High-frequency jet ventilation. A prospective randomized evaluation

GC Carlon, WS Howland, C Ray, S Miodownik, JP Griffin and JS Groeger

Three hundred nine patients were randomly allocated to two ventilatory protocols; 157 patients were supported with a volume-cycled ventilator (VCV) (Bear Medical BEAR 1) and 152 with a high-frequency jet ventilatory (HFJV) developed at our institution. The two ventilators were compared for safety, reliability, ease of use, and efficacy in maintaining gas exchange. On VCV, end points of therapy were: fractional concentration of oxygen in the inspired gas (FIo2) less than or equal to 0.40; arterial oxygen pressure (PaO2) greater than or equal to 70 mm Hg; cardiac index (CI) greater than or equal to 3.5 L/min/sq m; and spontaneous respiratory rate less than or equal to eight breaths per minute. On HFJV, end points were: FIo2 less than or equal to 0.45; arterial oxygen saturation greater than or equal to 0.90; and CI greater than or equal to 3.5 L/min/sq m.
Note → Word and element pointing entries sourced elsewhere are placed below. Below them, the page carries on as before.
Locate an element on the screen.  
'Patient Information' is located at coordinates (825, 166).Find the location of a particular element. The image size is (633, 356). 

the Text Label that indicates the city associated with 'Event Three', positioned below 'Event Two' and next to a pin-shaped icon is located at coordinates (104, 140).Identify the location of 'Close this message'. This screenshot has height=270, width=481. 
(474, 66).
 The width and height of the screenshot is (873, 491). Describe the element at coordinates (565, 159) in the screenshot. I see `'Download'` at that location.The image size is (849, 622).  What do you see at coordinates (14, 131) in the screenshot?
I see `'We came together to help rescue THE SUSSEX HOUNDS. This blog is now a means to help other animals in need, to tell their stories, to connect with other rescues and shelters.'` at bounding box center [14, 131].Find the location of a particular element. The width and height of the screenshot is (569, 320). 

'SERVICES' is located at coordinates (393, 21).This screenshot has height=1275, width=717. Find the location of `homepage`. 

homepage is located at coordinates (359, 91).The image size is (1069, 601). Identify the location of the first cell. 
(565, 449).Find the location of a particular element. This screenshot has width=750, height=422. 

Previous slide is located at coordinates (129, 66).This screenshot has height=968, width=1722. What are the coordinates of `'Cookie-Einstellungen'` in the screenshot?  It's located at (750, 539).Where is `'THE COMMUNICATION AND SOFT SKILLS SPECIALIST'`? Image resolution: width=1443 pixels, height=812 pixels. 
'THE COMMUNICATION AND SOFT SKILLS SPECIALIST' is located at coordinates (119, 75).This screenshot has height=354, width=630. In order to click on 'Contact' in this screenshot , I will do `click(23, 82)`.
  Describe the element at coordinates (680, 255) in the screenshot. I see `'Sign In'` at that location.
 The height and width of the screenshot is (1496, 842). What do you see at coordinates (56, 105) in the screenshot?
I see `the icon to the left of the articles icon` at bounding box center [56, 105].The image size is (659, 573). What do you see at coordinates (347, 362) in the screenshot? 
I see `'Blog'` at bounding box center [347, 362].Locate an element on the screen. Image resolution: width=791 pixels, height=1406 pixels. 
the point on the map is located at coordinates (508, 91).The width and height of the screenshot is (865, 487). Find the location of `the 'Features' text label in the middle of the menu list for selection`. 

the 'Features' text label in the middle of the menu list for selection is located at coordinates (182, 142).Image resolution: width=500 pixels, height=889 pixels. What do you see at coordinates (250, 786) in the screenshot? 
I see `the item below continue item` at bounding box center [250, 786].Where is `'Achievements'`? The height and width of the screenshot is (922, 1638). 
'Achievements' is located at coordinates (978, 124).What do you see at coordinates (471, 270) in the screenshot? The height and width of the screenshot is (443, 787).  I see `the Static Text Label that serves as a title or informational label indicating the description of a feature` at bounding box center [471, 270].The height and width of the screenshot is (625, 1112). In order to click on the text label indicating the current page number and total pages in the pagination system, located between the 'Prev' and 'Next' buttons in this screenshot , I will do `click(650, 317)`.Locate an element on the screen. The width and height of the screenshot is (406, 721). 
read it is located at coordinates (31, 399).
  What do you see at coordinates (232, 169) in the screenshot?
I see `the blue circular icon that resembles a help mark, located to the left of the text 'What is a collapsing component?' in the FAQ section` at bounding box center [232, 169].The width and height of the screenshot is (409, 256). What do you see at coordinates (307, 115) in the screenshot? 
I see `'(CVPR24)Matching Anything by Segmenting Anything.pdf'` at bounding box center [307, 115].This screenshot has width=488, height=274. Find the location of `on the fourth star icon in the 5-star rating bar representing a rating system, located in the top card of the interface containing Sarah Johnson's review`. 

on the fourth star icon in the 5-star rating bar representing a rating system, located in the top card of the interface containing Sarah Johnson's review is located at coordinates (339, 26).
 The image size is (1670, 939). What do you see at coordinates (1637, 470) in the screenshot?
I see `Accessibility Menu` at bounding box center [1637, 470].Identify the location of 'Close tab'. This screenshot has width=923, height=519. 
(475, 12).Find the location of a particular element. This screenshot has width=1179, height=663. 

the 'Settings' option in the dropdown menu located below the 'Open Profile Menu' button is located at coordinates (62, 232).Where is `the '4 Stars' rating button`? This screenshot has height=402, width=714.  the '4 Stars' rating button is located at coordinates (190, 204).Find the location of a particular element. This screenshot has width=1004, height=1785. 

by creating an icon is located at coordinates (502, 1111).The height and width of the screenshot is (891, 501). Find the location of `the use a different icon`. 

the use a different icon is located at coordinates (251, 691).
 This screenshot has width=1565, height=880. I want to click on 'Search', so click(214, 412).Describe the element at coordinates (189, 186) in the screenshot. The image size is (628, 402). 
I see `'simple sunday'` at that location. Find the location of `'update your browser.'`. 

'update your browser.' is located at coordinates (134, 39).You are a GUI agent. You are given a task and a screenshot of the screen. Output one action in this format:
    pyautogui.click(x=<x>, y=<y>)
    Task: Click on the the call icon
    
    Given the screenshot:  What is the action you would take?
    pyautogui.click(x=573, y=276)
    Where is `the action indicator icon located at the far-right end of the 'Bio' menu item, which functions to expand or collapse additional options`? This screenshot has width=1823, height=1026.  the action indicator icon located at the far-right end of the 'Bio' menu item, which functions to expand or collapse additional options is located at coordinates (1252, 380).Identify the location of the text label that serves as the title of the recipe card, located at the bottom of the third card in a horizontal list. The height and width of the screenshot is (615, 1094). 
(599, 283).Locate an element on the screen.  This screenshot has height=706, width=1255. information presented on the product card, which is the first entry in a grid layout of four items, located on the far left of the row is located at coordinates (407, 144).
Spontaneous ventilation and pulmonary venous admixture reduction were the goals on VCV, with oxygen transport the goal on HFJV, Total duration of use of the ventilators was approximately 800 days with both types of devices; there were no technical failures, and the incidence of barotrauma was less than 5 percent. The end point of mechanical ventilation was reached by a significantly higher percentage of the patients randomized to HFJV. Patients who failed to reach the therapeutic goal within 24 hours were crossed over to the other form of support. Those crossed from VCV to HFJV improved more rapidly and in greater number than those crossed from HFJV to VCV. When survival and total duration of stay in the intensive care unit were considered, there was no difference between VCV and HFJV. Considering data on gas exchange, VCV provided a higher PaO2 at equivalent positive end-respiratory pressure than HFJV. Alveolar ventilation was slightly better on HFJV. Differences were statistically but not clinically significant. On HFJV, oxygenation and ventilation were maintained with lower peak inspiratory pressures and smaller tidal volumes than those required for VCV. This investigation proves that HFJV is a safe and reliable method to provide mechanical support which does not, at this time, offer obvious benefits over VCV.